Five Anime Techniques Hollywood Has Taken to Heart
From subjective style to mysterious mastery.
When Hollywood tries to adapt anime directly, the results can be chaotic – Akira remains in development hell presumably to ensure a premature version doesn’t end up like Dragonball Evolution. But when Hollywood takes subtle pointers from the animation to the east, it often ends in success. Here are some of the best examples:#1 with a Bullet Time – Arguably the oldest cliche in anime is the scene where a character leaps into the air to fight, then holds a static mid-air pose as the background turns into nothing but moving lines. It took the Wachowski siblings and the Matrix trilogy to interpret this into our live-action variant, in which the static mid-air pose is held while the camera swoops around them.

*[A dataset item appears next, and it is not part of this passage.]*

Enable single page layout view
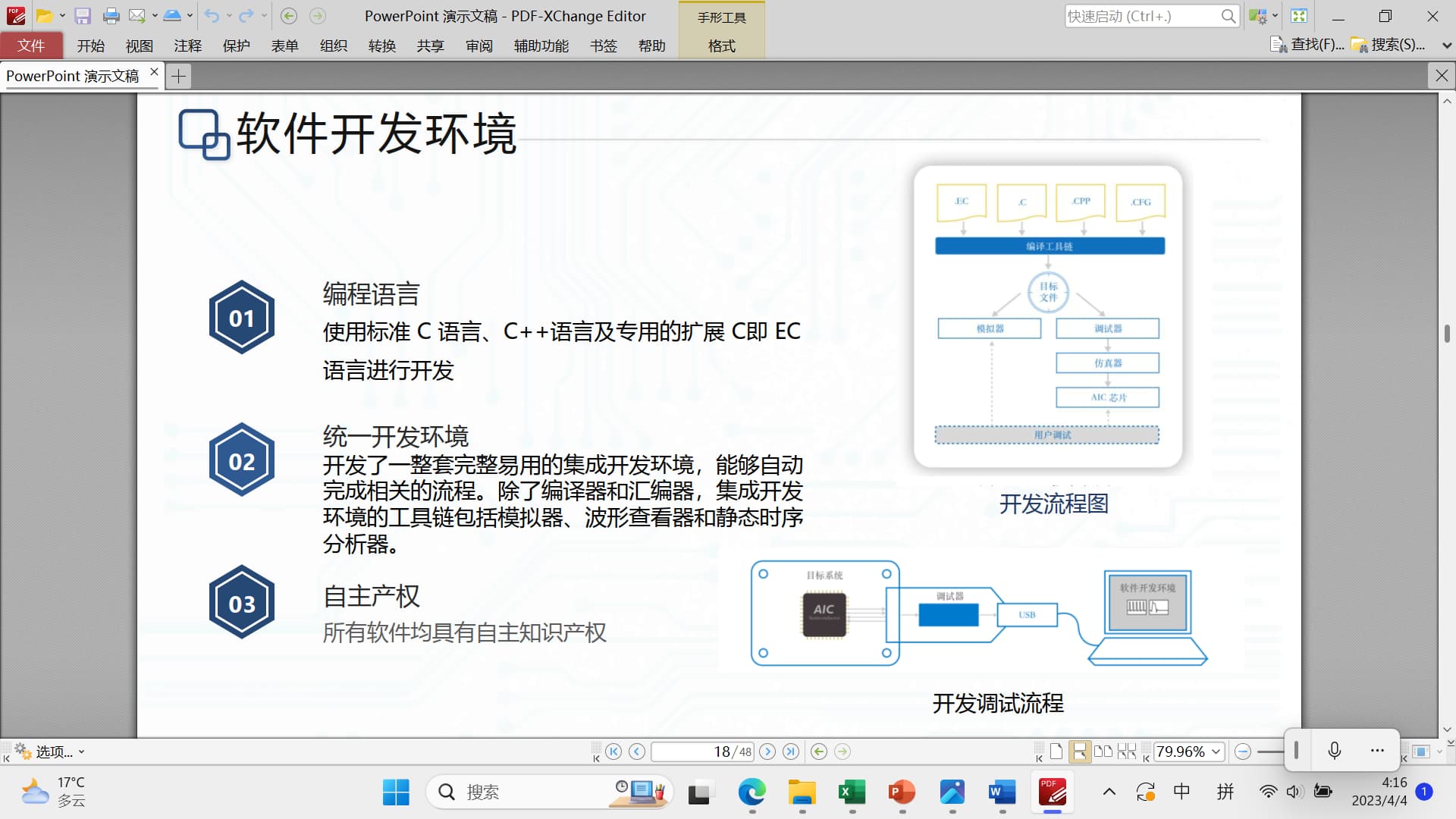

Many have argued that wasn’t the only thing they borrowed, either, and we agree – Lana Wachowski’s hair looks familiar, for one thing…
Style Counsel – For years, American animation’s imitation of reality generally had a direct relationship with the amount of money spent. Hanna-Barbera cartoons were more simply styled and less representative than Disney because they wanted to make shows faster and cheaper, for example. It wasn’t until recent decades – and a generation raised on seeing Japanese imports – that shows like Batman: The Animated Series proved to U.S. audiences that a deliberately expressive appearance could work and still look good. Nowadays, if a cartoon doesn’t feature odd angles and exaggerated features, it is assumed kids will reject it faster than the dust under the Mach 5’s wheels.
Giant F’in Robots – From Gigantor to Gundams, the massive metal humanoid is something we can all get behind, and certainly have in Japanese pop culture, yet for years the only major movie we had on the topic in the West was Robot Jox. With the likes of The Iron Giant, Transformers and Pacific Rim, however, we’ve been pretty good at making up for lost time. Now both America and Japan can focus on what’s important – building these things for real.
A Fine Re-Past – Jin-Roh: The Wolf Brigade and The Sky Crawlers are among many, many anime tales that envision history having played out in alternate ways, without spoonfeeding the audience. Here, we’ve tended to get confused even when aided by devices like Watchmen‘s clever opening montage. On the other hand, Abraham Lincoln Vampire Hunter gets the concept across in less than four score and seven seconds.
Power Players – If you’re watching a Japanese cartoon and someone spontaneously decides to bust out a fireball and hurl it at a monster which promptly splits into two things that then grow eight alternate heads, we don’t ask why. It just makes sense, somehow. Here, we have tended to err on the side of the theatrical cut of Dark City, in which Kiefer Sutherland’s narration tells us upfront what the plot is going to be, and his character gets to explain it all yet again later in the story. These days, however, not only have we been so oversaturated with origins and explanations that they’re needed less, but we also have developed a large audience of people who accept the fact that every character in a story might have completely random powers which don’t necessarily make sense. We call them Twi-hards.